While these payments were roughly equal at the national-level during these years, net transfers at the state level are not roughly equally. Take North Dakota, for example. The relative measure in that state was 168% for the years considered, meaning direct payments received were much higher than the property taxes paid. Specifically, every $100 in property taxes paid was, effective, offset by $168 of direct payments received.
In South Dakota, the measure was nearly 100%. Further south, Nebraksa producers faced higher property tax expense than the direct payments they received. With a relative measure at 65%, producers received $65 of direct payments for every $100 of property tax expense. This is a very different scenario than faced by North Dakota and South Dakota producers. It is also worth noting that Eastern Corn Belt producers have a similar situation to that in Nebraska, albeit to a lesser degree. In the Central Corn Belt states (IA, IL, MO), however, the measure higher is higher than 100%.

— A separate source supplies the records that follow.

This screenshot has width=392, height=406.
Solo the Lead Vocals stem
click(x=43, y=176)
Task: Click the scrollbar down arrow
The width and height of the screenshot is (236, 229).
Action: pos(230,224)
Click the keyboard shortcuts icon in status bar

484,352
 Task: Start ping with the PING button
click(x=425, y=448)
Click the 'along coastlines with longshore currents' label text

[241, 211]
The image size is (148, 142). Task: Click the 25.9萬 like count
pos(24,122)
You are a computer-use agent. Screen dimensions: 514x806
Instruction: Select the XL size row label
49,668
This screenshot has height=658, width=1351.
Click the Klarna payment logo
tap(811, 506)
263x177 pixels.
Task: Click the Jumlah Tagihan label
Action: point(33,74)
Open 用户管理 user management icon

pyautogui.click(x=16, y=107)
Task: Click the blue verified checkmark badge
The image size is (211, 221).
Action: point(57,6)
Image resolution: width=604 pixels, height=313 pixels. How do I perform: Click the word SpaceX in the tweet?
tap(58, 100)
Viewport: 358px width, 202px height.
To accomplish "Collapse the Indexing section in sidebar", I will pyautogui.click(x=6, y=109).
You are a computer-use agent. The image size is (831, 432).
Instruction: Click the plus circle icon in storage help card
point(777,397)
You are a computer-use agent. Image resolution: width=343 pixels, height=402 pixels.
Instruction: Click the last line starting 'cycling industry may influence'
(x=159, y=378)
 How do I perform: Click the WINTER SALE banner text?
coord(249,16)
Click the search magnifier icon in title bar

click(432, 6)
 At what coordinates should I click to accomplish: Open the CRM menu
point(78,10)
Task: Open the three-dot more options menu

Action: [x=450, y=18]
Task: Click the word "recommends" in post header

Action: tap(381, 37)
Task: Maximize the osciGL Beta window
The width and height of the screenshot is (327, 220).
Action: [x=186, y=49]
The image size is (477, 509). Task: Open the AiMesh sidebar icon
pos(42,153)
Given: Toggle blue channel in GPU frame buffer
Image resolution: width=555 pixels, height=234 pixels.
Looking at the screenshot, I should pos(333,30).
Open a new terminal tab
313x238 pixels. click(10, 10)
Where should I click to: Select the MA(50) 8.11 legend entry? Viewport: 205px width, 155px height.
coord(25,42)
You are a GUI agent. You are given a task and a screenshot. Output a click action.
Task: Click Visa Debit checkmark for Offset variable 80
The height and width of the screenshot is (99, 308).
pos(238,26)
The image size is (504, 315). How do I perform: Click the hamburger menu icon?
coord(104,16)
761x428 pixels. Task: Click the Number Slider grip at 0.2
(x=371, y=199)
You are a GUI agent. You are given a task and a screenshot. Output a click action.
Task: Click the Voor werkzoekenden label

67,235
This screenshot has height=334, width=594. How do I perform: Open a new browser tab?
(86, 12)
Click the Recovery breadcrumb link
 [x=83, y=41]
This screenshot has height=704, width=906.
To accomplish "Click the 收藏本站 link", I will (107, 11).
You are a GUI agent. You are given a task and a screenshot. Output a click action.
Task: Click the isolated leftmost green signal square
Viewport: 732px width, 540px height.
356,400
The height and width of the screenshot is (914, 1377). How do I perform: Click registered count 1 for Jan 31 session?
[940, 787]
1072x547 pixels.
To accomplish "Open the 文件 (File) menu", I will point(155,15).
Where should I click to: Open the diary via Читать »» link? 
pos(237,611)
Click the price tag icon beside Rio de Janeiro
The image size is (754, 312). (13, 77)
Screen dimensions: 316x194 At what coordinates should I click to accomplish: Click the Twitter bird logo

Outside of the Corn Belt, in the Southeast– where property taxes account for a smaller burden relative to the value of farm production (Figure 2)- producers have, at least in recent years, received direct payments much larger than the property taxes they face. In the Northeast, property taxes are much larger than government payments. In California- which has a low relative tax burden (figure 2) but also has less traditional direct payment crops- producer receives only $19 in direct payments for $100 in property tax expense.
Figure 3. Net Government Transfer: Direct Payments Divided by Farm Property Tax Expense (avg. 2015 – 2017). Data Source: USDA ERS.
Wrapping it Up
Following-up on the previous national-level look at trends in property tax expense, this week’s post found a wide variation in what has occurred at the state level. First, the change in property taxes since the early 2000s has ranged from +135% in Nebraska to -17% in Illinois.
Second, when you consider property tax expense relative to the value of ag production, variation also occurs. While states are often similar to their neighbors creating pockets, or clusters, of similar rates. However, these clusters can vary within a region. South Dakota and Nebraska have property tax expenses equal to more than 5% of the value of farm production. Meanwhile, the neighboring state of Minnesota, Iowa, Missouri, and Kansas all have substantially lower rates, below 4%.
Finally, the interaction between direct payment received and property tax expense – which had a notable relationship at the national level- is, again, highly variable at the state-level. Some states, especially in the Southeast, have experienced significantly more direct payments in recent years than paid in property taxes. Within the Corn Belt, Central Corn Belt states have received more direct payments than paid in property taxes, while Eastern Corn Belt producers have experienced the opposite.
In summary, the impact that property tax expense has on a producers budget and cash flows can be highly variable across the country. In fact, variability among neighboring state can even be quite large.
Moving forward, we’d expect the attention and concern about property tax expense will continue into the near future. Especially if net farm income remains stubbornly low. That said, the level of producer frustration – and pain- will be variable. Expect producers in Nebraska, South Dakota, and parts of the Eastern Corn Belt to look for relief.